Failure to Use Gait Belts and Follow Transfer Care Plans
Penalty
Summary
Surveyors identified a deficiency in which staff did not follow the facility’s mandatory gait belt transfer policy or residents’ care plans requiring gait belt use for physical assist transfers. One resident with Type 2 DM, CHF, severe cognitive impairment, and a care plan requiring a walker, gait belt, and one-person assist for transfers was observed being transferred from wheelchair to bed by a CNA who did not use a gait belt, instead pulling under the resident’s arm and by the waistband of his pants. Another resident with Parkinson’s disease, severe cognitive impairment, and a care plan requiring a gait belt and walker or sit-to-stand device with one-person assist for transfers was transferred to and from the toilet by a CNA without a gait belt or walker; the CNA used one hand to guide the resident’s hip and the other to pull the wheelchair into position behind the resident.

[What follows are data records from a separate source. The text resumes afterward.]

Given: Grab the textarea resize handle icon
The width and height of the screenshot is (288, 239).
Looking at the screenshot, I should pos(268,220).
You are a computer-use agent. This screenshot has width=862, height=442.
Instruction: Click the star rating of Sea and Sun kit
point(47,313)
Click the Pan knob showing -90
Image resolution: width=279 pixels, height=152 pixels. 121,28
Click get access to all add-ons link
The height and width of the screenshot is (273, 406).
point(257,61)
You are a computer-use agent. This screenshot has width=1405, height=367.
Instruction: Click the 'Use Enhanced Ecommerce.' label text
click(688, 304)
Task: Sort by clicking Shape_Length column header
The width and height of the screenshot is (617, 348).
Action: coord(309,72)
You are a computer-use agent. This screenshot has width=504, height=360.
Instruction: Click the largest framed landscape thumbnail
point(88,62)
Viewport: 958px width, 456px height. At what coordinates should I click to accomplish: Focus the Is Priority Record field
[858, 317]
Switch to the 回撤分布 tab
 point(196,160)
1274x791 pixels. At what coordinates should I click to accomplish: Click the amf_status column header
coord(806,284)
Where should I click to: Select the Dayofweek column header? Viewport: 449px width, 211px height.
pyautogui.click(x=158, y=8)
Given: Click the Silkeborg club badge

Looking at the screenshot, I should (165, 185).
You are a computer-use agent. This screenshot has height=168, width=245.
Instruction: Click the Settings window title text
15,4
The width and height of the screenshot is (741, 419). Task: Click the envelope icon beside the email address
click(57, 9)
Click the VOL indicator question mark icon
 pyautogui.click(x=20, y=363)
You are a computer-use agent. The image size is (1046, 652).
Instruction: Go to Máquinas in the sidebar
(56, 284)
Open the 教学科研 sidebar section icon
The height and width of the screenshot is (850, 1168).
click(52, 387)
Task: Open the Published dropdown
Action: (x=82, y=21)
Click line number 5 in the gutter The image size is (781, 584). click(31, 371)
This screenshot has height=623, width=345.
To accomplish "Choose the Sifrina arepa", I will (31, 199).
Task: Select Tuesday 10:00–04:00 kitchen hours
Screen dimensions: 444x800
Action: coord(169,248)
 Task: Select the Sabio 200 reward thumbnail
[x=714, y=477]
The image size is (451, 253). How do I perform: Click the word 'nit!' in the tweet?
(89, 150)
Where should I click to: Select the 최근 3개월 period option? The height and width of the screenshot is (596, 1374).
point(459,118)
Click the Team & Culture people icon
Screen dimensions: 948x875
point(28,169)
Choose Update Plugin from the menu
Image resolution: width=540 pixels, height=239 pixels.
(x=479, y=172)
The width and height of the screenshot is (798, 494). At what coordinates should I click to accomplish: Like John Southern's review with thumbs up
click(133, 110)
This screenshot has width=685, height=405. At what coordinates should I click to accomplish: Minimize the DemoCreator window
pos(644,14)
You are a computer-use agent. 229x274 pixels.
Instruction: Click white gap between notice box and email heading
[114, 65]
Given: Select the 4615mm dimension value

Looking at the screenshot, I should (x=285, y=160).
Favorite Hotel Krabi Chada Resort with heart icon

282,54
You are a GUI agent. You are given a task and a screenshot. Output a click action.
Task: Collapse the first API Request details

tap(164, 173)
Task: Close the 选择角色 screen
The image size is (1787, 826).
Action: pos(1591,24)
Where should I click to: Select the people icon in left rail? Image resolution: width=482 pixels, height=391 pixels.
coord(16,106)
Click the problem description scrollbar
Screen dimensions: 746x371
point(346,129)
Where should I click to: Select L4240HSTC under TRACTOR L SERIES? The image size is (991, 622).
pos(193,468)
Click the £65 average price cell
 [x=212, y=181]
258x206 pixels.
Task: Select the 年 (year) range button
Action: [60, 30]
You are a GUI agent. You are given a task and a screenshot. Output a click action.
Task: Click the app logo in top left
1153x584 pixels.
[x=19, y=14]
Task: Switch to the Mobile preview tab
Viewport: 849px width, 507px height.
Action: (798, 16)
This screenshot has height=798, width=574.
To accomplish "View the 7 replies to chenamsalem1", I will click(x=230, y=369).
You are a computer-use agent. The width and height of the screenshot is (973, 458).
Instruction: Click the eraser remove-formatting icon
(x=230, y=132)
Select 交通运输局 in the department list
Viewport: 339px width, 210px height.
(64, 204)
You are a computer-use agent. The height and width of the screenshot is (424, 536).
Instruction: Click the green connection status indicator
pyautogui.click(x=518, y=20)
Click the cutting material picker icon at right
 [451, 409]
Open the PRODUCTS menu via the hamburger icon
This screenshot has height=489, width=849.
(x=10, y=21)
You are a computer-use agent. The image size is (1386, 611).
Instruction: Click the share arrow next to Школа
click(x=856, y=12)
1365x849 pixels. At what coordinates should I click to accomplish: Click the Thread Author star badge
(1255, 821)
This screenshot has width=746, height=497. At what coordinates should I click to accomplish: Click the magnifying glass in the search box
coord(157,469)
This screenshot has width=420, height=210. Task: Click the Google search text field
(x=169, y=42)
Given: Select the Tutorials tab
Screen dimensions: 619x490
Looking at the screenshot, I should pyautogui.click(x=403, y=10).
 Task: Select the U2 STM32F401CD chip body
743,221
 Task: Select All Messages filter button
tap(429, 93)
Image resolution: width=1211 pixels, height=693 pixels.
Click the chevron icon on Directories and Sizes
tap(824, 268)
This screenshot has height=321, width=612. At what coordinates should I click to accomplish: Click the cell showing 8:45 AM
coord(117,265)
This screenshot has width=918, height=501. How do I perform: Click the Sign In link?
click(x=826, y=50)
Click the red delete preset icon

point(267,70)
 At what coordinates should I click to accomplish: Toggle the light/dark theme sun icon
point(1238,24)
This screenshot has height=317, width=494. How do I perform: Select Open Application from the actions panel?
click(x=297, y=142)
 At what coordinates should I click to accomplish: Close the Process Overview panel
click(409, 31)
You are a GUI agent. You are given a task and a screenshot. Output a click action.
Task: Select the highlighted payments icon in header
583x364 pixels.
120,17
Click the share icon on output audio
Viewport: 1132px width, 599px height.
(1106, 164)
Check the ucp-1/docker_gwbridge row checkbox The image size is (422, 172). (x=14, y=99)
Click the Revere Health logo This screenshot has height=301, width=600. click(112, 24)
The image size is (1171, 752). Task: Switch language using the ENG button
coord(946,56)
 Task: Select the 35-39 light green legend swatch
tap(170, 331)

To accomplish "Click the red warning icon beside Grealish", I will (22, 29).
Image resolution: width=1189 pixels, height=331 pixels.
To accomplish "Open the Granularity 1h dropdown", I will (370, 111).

A third resident with dementia, cerebral infarction, severe cognitive impairment, and a care plan requiring a gait belt, sit-to-stand device, and one-person assist for transfers was repeatedly transferred without a gait belt. The CNA lifted the resident under both axillae from bed to a high-back wheelchair, then into and out of the bathroom using the handrail and lifting under one axilla, again without a gait belt. During a subsequent transfer from wheelchair to bed, the CNA did not lock the wheelchair and did not apply a gait belt; as the resident grabbed the bed rail and the CNA lifted under the axilla, the wheelchair rolled away, leaving the resident sitting on the edge of the bed and nearly falling before the CNA was able, after several attempts, to get the resident’s legs and feet onto the bed. A fourth resident with Alzheimer’s disease, severe cognitive impairment, and a care plan requiring a gait belt and walker with one-person assist for transfers was transferred between wheelchair and toilet by a CNA who did not use a gait belt, instead pulling the resident up by her pants and under her arm and then holding onto the pants while pulling the wheelchair into position. Multiple CNAs later stated that gait belts are used for transferring residents, and the facility’s written policy states that use of a gait belt for all physical assist transfers is mandatory.